Так, вспоминая свою жизнь у Лунников и Крыштопу, я дождалась возвращения Мура. Он вошел, плюхнулся в кресло напротив и, внезапно улыбнувшись мне и показывая свою хищную зубастую пасть, с удовлетворением в голосе сказал:
– Он приехал. Сегодня утром из Италии. Он уже знает о твоем существовании. Я попросил одного человечка позвонить ему и сообщить эту радостную весть. Он должен клюнуть, должен, понимаешь? Он с минуты на минуту появится здесь, в отеле. Представь себе, что это действительно твой отец. Обрадуйся его приходу, но в то же время сделай вид, что ты сильно смущена и не знаешь, как себя вести. Пусть он ведет разговор, пусть предельно овладеет ситуацией. Ты должна сама сориентироваться, как себя держать.
Я оробела. Вот он, тот момент, которого я так боялась. Что я скажу этому англичанину, да еще и по-русски…
– Что мне ему сказать? Ведь ты меня не подготовил…
– Вот теперь пора тебе кое-что знать. Итак. Скажешь, что твоей матери давно нет в живых, что ты случайно нашла в ее бумагах письма, в которых упоминается его имя – Арчи Вудз и адрес, запоминай: Дартфорд, Гринвуд. Первое – название города, второе – название поместья, дома. Все коротко и ясно и, как видишь, легко запомнить. Ты пойми главное: сейчас, когда Вудз узнает, что его бывшей возлюбленной нет в живых и она не сможет осыпать его градом упреков, потребовать содержания или что-нибудь в этом духе, он сразу расслабится и с ничем не омраченной радостью примет тебя в свои отцовские объятия. У него нет детей, и этот факт тоже сыграет свою положительную роль. Ты ничего не требуешь, ты просто приехала, чтобы повидаться с отцом. Обязательно намекни, что ты последние пару лет во всем себе отказывала, чтобы только скопить денег на поездку. Если спросит, кто прислал тебе вызов, скажешь, что хорошие знакомые, которым ты очень благодарна, и все в таком духе… Больше того, вот, держи… – И с этими словами Мур протянул мне коричневый конверт, где оказался билет на самолет Лондон – Москва на мое имя, который свидетельствовал о том, что я уже послезавтра должна буду вылететь обратно. – От того, как ты себя будешь вести, какими глазами смотреть на Арчи, зависит, оставит ли он тебя погостить у себя или нет.

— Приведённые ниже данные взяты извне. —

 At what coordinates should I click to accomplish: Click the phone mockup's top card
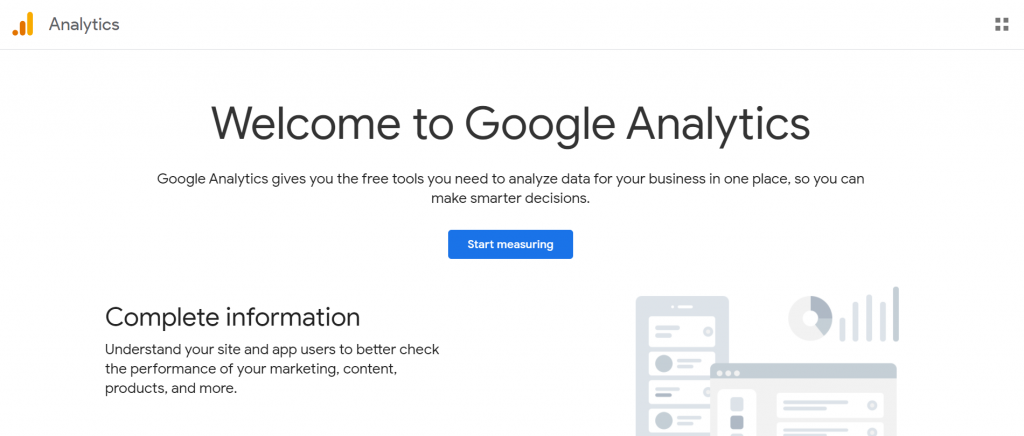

Увидев билет, он может вздохнуть с облегчением: мол, пронесло, поживет день-другой, и все, больше я ее никогда не увижу. Или же порвет билет и прижмет свою единственную дочь, кровиночку к своей благородной груди. Ты должна ему ясно дать понять, что у тебя никого, кроме него, нет на всем белом свете. Но не переусердствуй, понимаешь? Ты не должна изображать из себя слезливое и беспомощное существо. Нет, у тебя в Москве работа, маленькая квартирка, ты вполне независима. Прояви немного гордости, это сейчас не помешает. Но и здесь не перегни палку, чтобы он не подумал, что ты в нем не нуждаешься вовсе…
– Он говорит по-русски?
– Надеюсь, что не забыл. Ведь общался же он как-то в свое время с той русской женщиной, с которой провел не один час в постели… Кроме того, он, как известный в Лондоне антиквар, просто обязан владеть хотя бы немного основными европейскими языками, тем более русским, говорят, он помешан на всем русском, старинном… Да, чуть не забыл, скажи, словно невзначай, что в детстве ты мечтала стать балериной.

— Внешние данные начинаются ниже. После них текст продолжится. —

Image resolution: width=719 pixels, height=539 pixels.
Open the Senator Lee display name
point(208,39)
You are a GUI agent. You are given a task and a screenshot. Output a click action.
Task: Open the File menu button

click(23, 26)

– А это еще зачем? – Меня уже била дрожь. Я ничего не соображала, волнуясь перед встречей с неизвестным мне Арчи, которого я в конечном итоге должна буду убить не только морально, но и физически, отравив его медленно действующим ядом. – Зачем про балерину?
Но ответа на этот вопрос я так и не получила.
– Что-то ты позеленела вся… Сейчас мы тебя сделаем розовой. Раздевайся…
Он схватил меня за руку и вытянул из кресла, раздел и больно укусил за сосок. Я и вправду почувствовала, как краснею. Кровь прилила к моим щекам, в голове зашумело.
– Оставь меня, – взмолилась я, – еще немного, и я потеряю сознание.
– От этого еще никто не терял сознания, – и Мур овладел мной прямо в кресле, нисколько не заботясь о том, что в любую минуту в дверь номера могут постучать или позвонить по телефону снизу, чтобы сообщить, что меня спрашивает мистер Вудз.
Мне казалось, что это длилось несколько часов. Мокрая, как мышь, едва стоящая на ногах и чувствующая себя мерзко после лап этого ненормального, я наконец вырвалась из его цепких и сильных рук и заперлась в ванной комнате. Я не то что порозовела, я стала красная, как вареный рак, меня всю трясло.
Выйдя из ванной, я быстро оделась, и Мур едва успел застегнуть мне бусы на шее, как раздался телефонный звонок.
– Я ухожу, Лора, – он вдруг бросился ко мне и больно сжал мои запястья, в глазах его я увидела ледяной блеск, – и ты остаешься одна. Помни, что я сказал тебе о твоем еврее. Только пикни или попробуй обратиться в посольство – вам обоим конец. Связь будем держать через этот отель – будешь оставлять здесь письма для меня на имя Валерия Быстрова.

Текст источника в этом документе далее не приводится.